Particularmente devo confessar que não sou muito a favor de misturar as idéias de uma animação com personagens em carne e osso, mas no caso de “Arthur e os Minimoys” quebrou o preconceito e provou que era necessário ter essa divisão. Outras animações acabam caindo no ridículo por querer mesclar os dois universos e conseguir apenas um momento frustrante. No elenco “vivo”, Mia Farrow traz sua graciosidade e talento natos, construindo uma personagem que representa toda a segurança de uma criança, com aquele dom de contador de histórias e que possibilita as crianças visionarem um mundo de fantasia e acreditar nele. O pequeno Freddie Highmore já demonstrou seu talento nos ótimos “Em Busca da Terra do Nunca” e na versão timburtiana de “A Fantástica Fábrica de Chocolates” e se tornou um rostinho carimbado em produções cujo talento maior provém do elenco infantil. Ao encarnar Arthur, o ator deixa-se envolver por uma atuação bastante teatral que dá ritmo à determinação de seu personagem, principalmente ao mostrar-se vitima inconseqüente de uma possível ordem de despejo que o deixaria desamparado junto da figura materna que mais preza seu bem estar, sua avó. Quando seu personagem vira animação, a graciosidade do garoto aumenta e é impossível não ter empatia por ele. Inclusive toda a parte gráfica e de efeitos visuais foram minuciosamente trabalhados para diferenciar um pouco do cenário usual de animações das americanas. Brincando bastante com a cor e fotografia, Besson constrói um universo encantador. Dentre os Minimoys, Selenia e seu irmãozinho são outros que ganham a simpatia do público de cara, por mais que aquela seja um tanto quanto orgulhosa.

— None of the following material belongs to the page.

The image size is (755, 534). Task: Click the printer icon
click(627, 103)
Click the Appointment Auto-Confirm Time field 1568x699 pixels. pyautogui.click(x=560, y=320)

Revelando-se uma boa opção para os amantes de aventura e animação, “Arthur e os Minimoys” chega mostrando que o cinema europeu tem uma grande capacidade de construir filmes competentes do gênero. Por mais que não seja uma obra prima ou entre para a lista das animações preferidas de alguém, é inegável que o universo construído por Besson é mais do que uma ode à valorização da criatividade e inocência infantil e que, mesmo assim, ainda consegue atingir todos os tipos de público. Caindo em alguns lugares comuns, ainda sim existem estratégias de roteiro ligadas ao carisma de seus personagens que conquistam de cara a audiência. E para aqueles que gostaram do longa e querem mais, é só aguardar que Besson em breve chegará com mais outras duas aventuras de Arthur e seus amigos Minimoys.